"We are very happy," said Kalle Isaksson at the Swedish Coast Guard (Kustbevakningen).
The whale was first spotted in the afternoon. By then it had managed to get itself stuck under a bridge between Fisketången and Valberget in Kungshamn.
The whale quickly managed to extricate itself from the bridge, but was then left stranded in the harbour. It was unclear to those in attendance whether the whale had got itself stuck on something underwater.
The commotion drew a significant crowd of people who lined the piers and nearby jetties.
"The whale appears to be aground at the moment. It's back is above the water surface and is splashing and spraying some water but seems to be have a tough time of it," said eyewitness Ellen Börjesson to the TT news agency at 8.30pm.
Local experts surmised that it was probably a humpback whale at of size of more three metres long. The coast guard said that three whales had been spotted at the location before.

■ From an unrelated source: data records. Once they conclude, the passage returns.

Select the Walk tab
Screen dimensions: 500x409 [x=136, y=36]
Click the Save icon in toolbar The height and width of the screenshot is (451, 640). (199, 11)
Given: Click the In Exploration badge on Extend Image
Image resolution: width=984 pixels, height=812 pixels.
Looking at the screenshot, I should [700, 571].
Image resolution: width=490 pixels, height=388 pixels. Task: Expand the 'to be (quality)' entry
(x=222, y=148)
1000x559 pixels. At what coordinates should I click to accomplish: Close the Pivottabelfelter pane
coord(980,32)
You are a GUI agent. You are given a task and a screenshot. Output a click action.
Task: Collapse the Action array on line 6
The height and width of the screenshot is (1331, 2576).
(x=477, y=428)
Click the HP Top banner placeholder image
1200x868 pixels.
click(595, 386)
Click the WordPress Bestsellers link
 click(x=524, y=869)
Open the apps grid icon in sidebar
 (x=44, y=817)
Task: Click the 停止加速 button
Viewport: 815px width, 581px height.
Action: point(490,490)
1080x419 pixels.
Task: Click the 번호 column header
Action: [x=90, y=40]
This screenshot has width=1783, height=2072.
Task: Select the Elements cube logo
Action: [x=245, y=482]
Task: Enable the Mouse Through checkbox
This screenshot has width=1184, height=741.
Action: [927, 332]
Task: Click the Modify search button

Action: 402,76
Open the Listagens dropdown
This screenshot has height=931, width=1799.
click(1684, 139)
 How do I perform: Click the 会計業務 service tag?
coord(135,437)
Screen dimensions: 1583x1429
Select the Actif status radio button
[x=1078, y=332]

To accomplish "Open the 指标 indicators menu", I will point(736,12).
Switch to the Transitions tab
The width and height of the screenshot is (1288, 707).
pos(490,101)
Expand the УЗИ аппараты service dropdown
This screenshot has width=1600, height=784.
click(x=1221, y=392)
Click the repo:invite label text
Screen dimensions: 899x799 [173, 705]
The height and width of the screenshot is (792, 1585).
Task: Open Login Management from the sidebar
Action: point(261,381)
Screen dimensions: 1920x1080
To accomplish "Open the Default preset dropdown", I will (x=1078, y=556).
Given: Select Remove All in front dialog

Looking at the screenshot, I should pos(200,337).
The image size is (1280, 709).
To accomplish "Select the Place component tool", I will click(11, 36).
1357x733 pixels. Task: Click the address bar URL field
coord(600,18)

The coast guard worked feverishly with other authorities including the emergency services, Marine and Water Authority and the Natural History Museum in Gothenburg to save the whale.
First, it was hoped that the whale would find its own way out the port, if it only it was left in peace and quiet. But this plan proved unsuccessful and instead they set about trying to scare the whale out using light and sound.
"You can hit metal objects together underwater or onto metal objects that protrude into the water," said Erland Lettevall, an investigator working with marine mammals at the Swedish Coast Guard.
The marine drama came to a close at around 9pm as the whale finally managed to find its way out of the harbour by its own volition.
"We followed it a couple of hundred meters," said Kalle Isaksson.
Whales occasionally stray close to shore, usually when they are looking for food, become frightened by a ship, or are injured and close to death.
The whale in Kunsghamn appeared to be suffering from injuries on its back which were probably caused by a propeller or the time it had spent trapped under the bridge.